[Records excerpted from a collection]
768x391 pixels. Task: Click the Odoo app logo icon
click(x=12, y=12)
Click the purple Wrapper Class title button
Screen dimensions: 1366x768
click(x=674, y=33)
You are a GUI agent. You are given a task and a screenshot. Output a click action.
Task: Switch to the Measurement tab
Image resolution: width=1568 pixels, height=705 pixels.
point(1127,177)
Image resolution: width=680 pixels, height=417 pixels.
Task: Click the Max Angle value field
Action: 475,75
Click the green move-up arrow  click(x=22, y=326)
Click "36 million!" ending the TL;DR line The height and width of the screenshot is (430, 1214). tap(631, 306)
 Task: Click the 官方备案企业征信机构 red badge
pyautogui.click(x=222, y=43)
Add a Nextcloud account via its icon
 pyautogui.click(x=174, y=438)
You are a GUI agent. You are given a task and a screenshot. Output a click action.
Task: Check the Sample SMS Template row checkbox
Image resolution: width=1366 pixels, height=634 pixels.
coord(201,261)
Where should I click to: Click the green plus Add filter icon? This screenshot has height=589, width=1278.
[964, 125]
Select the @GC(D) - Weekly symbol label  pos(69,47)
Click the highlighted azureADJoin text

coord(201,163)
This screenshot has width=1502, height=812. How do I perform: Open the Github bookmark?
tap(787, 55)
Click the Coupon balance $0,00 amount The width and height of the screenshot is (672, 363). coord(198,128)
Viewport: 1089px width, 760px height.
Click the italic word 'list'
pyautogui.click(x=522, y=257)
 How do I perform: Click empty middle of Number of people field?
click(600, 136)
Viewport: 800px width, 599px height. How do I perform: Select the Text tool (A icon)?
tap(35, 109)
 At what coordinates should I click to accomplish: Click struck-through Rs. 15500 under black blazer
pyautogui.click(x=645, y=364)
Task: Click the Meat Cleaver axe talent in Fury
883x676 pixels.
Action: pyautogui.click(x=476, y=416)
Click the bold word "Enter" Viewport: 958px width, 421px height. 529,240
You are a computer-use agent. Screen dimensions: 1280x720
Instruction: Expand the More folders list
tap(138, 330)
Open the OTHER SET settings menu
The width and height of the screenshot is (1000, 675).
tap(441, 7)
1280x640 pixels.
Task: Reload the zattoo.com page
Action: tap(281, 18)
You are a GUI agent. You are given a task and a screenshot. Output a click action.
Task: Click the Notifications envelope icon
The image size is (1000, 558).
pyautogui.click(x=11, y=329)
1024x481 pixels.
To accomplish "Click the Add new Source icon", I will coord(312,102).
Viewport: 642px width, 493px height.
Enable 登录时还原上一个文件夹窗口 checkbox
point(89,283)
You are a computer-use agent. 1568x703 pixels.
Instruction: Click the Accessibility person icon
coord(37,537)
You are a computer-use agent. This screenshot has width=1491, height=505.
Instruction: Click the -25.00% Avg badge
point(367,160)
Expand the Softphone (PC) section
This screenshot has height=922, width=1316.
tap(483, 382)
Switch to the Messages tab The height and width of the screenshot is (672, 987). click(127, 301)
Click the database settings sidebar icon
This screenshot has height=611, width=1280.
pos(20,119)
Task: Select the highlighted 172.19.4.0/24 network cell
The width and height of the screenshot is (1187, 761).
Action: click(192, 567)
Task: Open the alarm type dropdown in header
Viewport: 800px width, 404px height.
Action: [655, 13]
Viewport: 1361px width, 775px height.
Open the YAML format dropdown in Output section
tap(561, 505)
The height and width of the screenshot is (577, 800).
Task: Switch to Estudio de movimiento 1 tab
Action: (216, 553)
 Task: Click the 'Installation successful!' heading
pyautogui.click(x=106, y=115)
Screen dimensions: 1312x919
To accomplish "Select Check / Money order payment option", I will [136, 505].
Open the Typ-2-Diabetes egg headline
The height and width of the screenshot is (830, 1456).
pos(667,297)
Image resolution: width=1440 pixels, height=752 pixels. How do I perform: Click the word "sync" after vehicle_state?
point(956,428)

Your task: Write out all the records again, exactly as they appear.

Response to the exercise:
768x391 pixels. Task: Click the Odoo app logo icon
click(x=12, y=12)
Click the purple Wrapper Class title button
Screen dimensions: 1366x768
click(x=674, y=33)
You are a GUI agent. You are given a task and a screenshot. Output a click action.
Task: Switch to the Measurement tab
Image resolution: width=1568 pixels, height=705 pixels.
point(1127,177)
Image resolution: width=680 pixels, height=417 pixels.
Task: Click the Max Angle value field
Action: 475,75
Click the green move-up arrow  click(x=22, y=326)
Click "36 million!" ending the TL;DR line The height and width of the screenshot is (430, 1214). tap(631, 306)
 Task: Click the 官方备案企业征信机构 red badge
pyautogui.click(x=222, y=43)
Add a Nextcloud account via its icon
 pyautogui.click(x=174, y=438)
You are a GUI agent. You are given a task and a screenshot. Output a click action.
Task: Check the Sample SMS Template row checkbox
Image resolution: width=1366 pixels, height=634 pixels.
coord(201,261)
Where should I click to: Click the green plus Add filter icon? This screenshot has height=589, width=1278.
[964, 125]
Select the @GC(D) - Weekly symbol label  pos(69,47)
Click the highlighted azureADJoin text

coord(201,163)
This screenshot has width=1502, height=812. How do I perform: Open the Github bookmark?
tap(787, 55)
Click the Coupon balance $0,00 amount The width and height of the screenshot is (672, 363). coord(198,128)
Viewport: 1089px width, 760px height.
Click the italic word 'list'
pyautogui.click(x=522, y=257)
 How do I perform: Click empty middle of Number of people field?
click(600, 136)
Viewport: 800px width, 599px height. How do I perform: Select the Text tool (A icon)?
tap(35, 109)
 At what coordinates should I click to accomplish: Click struck-through Rs. 15500 under black blazer
pyautogui.click(x=645, y=364)
Task: Click the Meat Cleaver axe talent in Fury
883x676 pixels.
Action: pyautogui.click(x=476, y=416)
Click the bold word "Enter" Viewport: 958px width, 421px height. 529,240
You are a computer-use agent. Screen dimensions: 1280x720
Instruction: Expand the More folders list
tap(138, 330)
Open the OTHER SET settings menu
The width and height of the screenshot is (1000, 675).
tap(441, 7)
1280x640 pixels.
Task: Reload the zattoo.com page
Action: tap(281, 18)
You are a GUI agent. You are given a task and a screenshot. Output a click action.
Task: Click the Notifications envelope icon
The image size is (1000, 558).
pyautogui.click(x=11, y=329)
1024x481 pixels.
To accomplish "Click the Add new Source icon", I will coord(312,102).
Viewport: 642px width, 493px height.
Enable 登录时还原上一个文件夹窗口 checkbox
point(89,283)
You are a computer-use agent. 1568x703 pixels.
Instruction: Click the Accessibility person icon
coord(37,537)
You are a computer-use agent. This screenshot has width=1491, height=505.
Instruction: Click the -25.00% Avg badge
point(367,160)
Expand the Softphone (PC) section
This screenshot has height=922, width=1316.
tap(483, 382)
Switch to the Messages tab The height and width of the screenshot is (672, 987). click(127, 301)
Click the database settings sidebar icon
This screenshot has height=611, width=1280.
pos(20,119)
Task: Select the highlighted 172.19.4.0/24 network cell
The width and height of the screenshot is (1187, 761).
Action: click(192, 567)
Task: Open the alarm type dropdown in header
Viewport: 800px width, 404px height.
Action: [655, 13]
Viewport: 1361px width, 775px height.
Open the YAML format dropdown in Output section
tap(561, 505)
The height and width of the screenshot is (577, 800).
Task: Switch to Estudio de movimiento 1 tab
Action: (216, 553)
 Task: Click the 'Installation successful!' heading
pyautogui.click(x=106, y=115)
Screen dimensions: 1312x919
To accomplish "Select Check / Money order payment option", I will [136, 505].
Open the Typ-2-Diabetes egg headline
The height and width of the screenshot is (830, 1456).
pos(667,297)
Image resolution: width=1440 pixels, height=752 pixels. How do I perform: Click the word "sync" after vehicle_state?
point(956,428)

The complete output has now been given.